#### Text block

=======

There is a way to have it all, even for "you can't have it all"ers. That way is to marry late. I can name without much thought a number of smart girls who, not having been given a husband early, found ways to keep themselves busy and solvent and in the process made good names for themselves in their lines of work. Many of them are able to keep up that work after marriage since they established themselves in it beforehand. I wonder if they know how many of us are sitting in our houses feeling really jealous.

If they did, I think a lot of them would come and give us a hard kick.  Many of them sat in their houses at the end of countless workdays knowing every bit of that jealousy. Although I didn't have to live with it long, spouse anxiety is not a good feeling. Everybody wants that question answered. I'm not even going to talk about loneliness; the mention suffices. Though I may envy the lady who now has the husband and kids AND the name recognition and credentials and therefore public respect and earning potential I never will, I would not sacrifice one hour with the husband God gave me for any of that. It is better for me to tend his hearth than to be known and successful in the market. Our length of days together has also meant a family so big we can barely fit ourselves and our picnic into the car.

=======

#### Records shown
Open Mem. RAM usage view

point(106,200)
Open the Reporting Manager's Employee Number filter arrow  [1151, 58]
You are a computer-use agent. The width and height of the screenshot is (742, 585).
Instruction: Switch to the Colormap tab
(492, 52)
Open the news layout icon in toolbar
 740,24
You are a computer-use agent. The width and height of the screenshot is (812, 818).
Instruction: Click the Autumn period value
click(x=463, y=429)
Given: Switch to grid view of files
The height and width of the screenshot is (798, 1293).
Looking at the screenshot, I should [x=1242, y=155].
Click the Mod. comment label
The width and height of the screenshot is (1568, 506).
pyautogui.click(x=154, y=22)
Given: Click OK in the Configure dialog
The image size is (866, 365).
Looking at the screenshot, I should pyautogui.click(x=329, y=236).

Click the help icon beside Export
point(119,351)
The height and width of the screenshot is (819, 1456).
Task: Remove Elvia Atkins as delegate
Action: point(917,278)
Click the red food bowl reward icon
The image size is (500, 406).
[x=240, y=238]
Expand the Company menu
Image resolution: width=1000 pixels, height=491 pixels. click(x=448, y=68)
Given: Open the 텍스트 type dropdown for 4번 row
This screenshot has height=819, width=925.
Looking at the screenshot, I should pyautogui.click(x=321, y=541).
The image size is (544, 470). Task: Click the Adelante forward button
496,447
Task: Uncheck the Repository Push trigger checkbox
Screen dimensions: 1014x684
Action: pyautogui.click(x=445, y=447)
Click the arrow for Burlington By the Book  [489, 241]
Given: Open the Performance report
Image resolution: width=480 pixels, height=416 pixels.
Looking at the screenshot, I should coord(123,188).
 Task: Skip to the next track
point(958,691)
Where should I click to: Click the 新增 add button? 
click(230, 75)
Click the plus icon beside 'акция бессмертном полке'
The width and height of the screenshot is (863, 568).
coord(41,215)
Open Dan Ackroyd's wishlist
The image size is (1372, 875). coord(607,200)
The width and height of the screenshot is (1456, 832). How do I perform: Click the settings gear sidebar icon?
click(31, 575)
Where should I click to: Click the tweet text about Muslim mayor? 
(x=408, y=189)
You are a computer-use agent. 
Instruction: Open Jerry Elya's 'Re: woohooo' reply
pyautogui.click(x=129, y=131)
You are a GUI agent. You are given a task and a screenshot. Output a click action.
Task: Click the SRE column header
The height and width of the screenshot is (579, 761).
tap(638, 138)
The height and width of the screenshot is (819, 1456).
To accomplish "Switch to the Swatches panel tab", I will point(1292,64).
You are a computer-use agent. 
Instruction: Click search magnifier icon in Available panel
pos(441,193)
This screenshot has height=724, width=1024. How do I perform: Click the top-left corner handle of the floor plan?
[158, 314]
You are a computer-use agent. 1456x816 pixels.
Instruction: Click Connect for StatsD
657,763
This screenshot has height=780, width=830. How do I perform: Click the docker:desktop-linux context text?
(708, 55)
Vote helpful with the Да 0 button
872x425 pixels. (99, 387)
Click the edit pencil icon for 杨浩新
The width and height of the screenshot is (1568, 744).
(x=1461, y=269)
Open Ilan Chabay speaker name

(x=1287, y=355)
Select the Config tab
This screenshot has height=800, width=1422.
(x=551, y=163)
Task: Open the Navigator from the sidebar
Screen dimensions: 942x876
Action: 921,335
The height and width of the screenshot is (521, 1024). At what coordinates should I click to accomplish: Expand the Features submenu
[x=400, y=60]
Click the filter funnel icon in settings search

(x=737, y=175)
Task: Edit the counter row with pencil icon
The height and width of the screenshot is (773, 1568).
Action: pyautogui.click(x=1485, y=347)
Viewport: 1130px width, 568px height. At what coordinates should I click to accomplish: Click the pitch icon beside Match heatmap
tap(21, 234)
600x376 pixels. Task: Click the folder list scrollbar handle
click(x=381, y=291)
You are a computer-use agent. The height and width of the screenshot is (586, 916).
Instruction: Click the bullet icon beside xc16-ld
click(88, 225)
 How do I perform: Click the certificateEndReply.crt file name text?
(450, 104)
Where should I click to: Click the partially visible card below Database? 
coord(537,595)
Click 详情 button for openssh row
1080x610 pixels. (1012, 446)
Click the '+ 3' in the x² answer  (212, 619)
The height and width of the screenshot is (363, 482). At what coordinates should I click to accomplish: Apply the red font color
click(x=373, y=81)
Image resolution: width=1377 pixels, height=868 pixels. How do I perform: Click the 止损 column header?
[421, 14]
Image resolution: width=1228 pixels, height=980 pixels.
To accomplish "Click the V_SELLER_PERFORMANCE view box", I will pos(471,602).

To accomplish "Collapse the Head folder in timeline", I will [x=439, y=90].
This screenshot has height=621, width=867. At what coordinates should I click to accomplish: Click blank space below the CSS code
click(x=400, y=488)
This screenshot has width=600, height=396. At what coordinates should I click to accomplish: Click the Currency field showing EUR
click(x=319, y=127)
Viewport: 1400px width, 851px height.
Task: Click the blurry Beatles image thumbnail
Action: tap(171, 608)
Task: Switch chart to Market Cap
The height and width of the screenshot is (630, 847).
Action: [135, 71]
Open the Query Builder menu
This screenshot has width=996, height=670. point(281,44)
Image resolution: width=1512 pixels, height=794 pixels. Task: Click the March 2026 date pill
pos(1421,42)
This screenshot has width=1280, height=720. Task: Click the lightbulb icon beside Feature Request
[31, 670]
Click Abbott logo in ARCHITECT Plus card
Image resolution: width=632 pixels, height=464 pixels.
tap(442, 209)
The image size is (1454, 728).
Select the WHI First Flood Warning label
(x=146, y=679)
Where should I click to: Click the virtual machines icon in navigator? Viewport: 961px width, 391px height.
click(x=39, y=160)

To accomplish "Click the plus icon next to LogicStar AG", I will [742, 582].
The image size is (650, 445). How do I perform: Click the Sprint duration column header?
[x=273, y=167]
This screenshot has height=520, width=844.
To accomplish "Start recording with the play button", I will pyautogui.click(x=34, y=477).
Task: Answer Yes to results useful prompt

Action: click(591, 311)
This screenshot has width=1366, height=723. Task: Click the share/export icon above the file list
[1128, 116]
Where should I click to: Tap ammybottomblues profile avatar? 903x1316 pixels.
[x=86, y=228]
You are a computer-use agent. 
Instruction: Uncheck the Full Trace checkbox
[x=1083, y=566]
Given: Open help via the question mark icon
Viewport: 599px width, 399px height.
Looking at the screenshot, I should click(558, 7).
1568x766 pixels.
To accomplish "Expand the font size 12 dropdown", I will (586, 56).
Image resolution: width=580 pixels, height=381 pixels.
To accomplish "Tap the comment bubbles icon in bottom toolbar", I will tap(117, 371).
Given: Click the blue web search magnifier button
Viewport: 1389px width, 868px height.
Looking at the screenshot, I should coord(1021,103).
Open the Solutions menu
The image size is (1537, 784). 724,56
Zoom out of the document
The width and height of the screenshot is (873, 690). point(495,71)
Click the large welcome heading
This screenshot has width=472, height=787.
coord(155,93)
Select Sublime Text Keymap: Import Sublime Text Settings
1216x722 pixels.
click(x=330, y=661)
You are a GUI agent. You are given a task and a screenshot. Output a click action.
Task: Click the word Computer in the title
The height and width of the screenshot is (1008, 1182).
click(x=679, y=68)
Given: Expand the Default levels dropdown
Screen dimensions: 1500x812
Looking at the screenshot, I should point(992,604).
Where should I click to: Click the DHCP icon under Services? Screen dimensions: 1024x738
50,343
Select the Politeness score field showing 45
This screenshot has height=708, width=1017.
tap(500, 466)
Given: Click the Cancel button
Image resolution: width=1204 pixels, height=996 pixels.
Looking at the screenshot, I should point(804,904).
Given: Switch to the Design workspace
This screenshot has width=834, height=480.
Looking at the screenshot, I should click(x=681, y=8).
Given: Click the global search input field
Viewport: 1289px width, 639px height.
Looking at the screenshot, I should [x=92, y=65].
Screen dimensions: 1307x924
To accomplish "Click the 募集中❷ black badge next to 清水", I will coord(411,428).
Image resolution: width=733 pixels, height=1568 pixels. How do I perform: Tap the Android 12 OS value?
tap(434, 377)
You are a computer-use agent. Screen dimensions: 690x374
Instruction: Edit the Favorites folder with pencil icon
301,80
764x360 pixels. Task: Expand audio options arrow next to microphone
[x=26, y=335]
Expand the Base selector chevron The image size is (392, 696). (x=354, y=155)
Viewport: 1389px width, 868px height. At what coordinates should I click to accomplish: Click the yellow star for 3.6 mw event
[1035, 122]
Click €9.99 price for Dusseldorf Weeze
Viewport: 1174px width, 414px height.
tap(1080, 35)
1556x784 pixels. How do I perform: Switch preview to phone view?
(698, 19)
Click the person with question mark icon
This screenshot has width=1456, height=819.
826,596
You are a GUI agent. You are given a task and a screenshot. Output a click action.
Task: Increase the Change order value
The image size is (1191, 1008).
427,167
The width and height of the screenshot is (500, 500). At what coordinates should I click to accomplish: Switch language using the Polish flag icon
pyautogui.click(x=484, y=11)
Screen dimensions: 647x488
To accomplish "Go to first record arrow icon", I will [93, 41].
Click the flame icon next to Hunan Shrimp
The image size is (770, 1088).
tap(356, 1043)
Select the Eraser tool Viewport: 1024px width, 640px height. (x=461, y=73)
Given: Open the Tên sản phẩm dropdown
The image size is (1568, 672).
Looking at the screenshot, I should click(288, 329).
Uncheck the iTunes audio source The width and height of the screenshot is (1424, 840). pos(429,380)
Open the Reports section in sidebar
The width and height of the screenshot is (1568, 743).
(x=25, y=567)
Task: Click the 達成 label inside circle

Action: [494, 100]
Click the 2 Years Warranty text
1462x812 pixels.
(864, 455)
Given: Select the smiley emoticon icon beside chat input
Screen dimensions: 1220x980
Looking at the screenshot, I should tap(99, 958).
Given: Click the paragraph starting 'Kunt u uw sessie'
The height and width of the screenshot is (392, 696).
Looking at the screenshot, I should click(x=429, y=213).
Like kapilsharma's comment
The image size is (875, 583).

=======

#### Task goal
Repeat the passage about marrying late word for word, from start to finish.

#### Final result
There is a way to have it all, even for "you can't have it all"ers. That way is to marry late. I can name without much thought a number of smart girls who, not having been given a husband early, found ways to keep themselves busy and solvent and in the process made good names for themselves in their lines of work. Many of them are able to keep up that work after marriage since they established themselves in it beforehand. I wonder if they know how many of us are sitting in our houses feeling really jealous.

If they did, I think a lot of them would come and give us a hard kick.  Many of them sat in their houses at the end of countless workdays knowing every bit of that jealousy. Although I didn't have to live with it long, spouse anxiety is not a good feeling. Everybody wants that question answered. I'm not even going to talk about loneliness; the mention suffices. Though I may envy the lady who now has the husband and kids AND the name recognition and credentials and therefore public respect and earning potential I never will, I would not sacrifice one hour with the husband God gave me for any of that. It is better for me to tend his hearth than to be known and successful in the market. Our length of days together has also meant a family so big we can barely fit ourselves and our picnic into the car.